The salient facts of the matter are the following.

The first respondent is the estate of the late A Mtsana. The second, third, fourth and fifth respondents are the late A Mtsana's children.

During her lifetime, the late A Mtsana entered into an agreement with the applicant for the sale of a Stand yet to be identified by the late at a total cost of $18 million to be paid in fixed monthly installments. Only the second respondent was privy to this agreement, the third to fifth respondents were not.

As per the agreement, the first respondent secured Stand Number 3553 Emganwini, Bulawayo for the applicant. It is apparent from the annexures filed by the applicant that both the applicant and the late A Mtsana signed the agreement which stipulates that the price was varied to $100 million and that the Stand was then identified as 3553 Emganwini.

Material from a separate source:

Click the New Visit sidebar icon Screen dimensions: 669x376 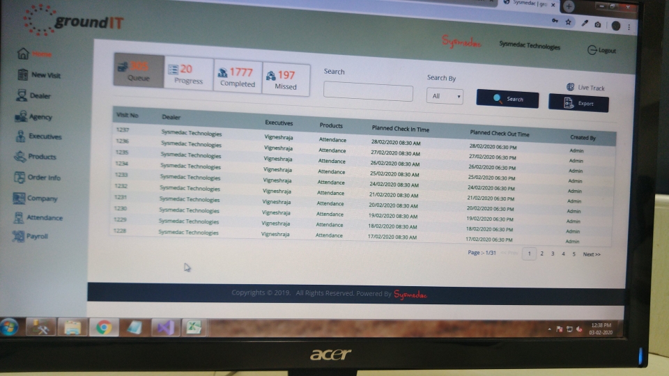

The annexures A-C contain the agreement between the late A Mtsana and the applicant and it is in the following terms:

27 September 2004

UHebert Mabunu Sikosana I.D. 08-282566 N 73 ubhadale i$2,000,000 eyestand. Cost $18,000,000. Balance $16,000,000.

S Ncube (signed)

A Mtsana (signed)

H Sikhosana (signed)

5 October 2004

Paid $3,000,000

Balance $13,000,000

S Ncube (signed)

H Sikhosana (signed)

A Mtsana (signed)

24 October 2004

Paid $2,000,000

Balanace $11,000,000

S Ncube (signed)

A Mtsana (signed)

7 November 2004

Paid $2,000,000

S Ncube (signed)

Balance $9,000,000

A Mtsana (signed)

Herbert (signed)

20/11/04

Paid $1,000,000

Balance $8,000,000

S Ncube (signed)

A Mtsana (signed)

11/12/04

Paid $1,500,000

Balance $6,500,000

A Mtsana (signed)

S Ncube (signed)

New Year 2005

19/01/05 Mr H Sikhosana

Paid $3,000,000

Balance $3,500,000

S Ncube (signed)

A Mtsana (signed)

8-03-05

Paid $2,000,000

Balance $1,500,000

S Ncube (signed)

A Mtsana (signed)

H Sikhosana (signed)

Sale of Stand No. 3553

Continued from 27 September 2004

$100,000,000

$16,500,000

Balance $83,500,000

S Ncube (signed)

A Mtsana (signed)

H Sikhosana (signed).”

It is beyond dispute that the late Mtsana and the second respondent signed against each payment that the applicant made. It is beyond dispute, from the foregoing, that the applicant and the late Mtsana signed for the variation. The only term varied is the purchase price which was increased from the initial $18 million to $100 million.

The late A Mtsana died in April 2005 when the agreement between the parties was still valid and effective. It was after the deceased's death, when the applicant went to make his payment, when the second to fifth respondents refused to accept the money and advised the applicant that they were now cancelling the contract prompting the applicant to seek redress in this court via this application.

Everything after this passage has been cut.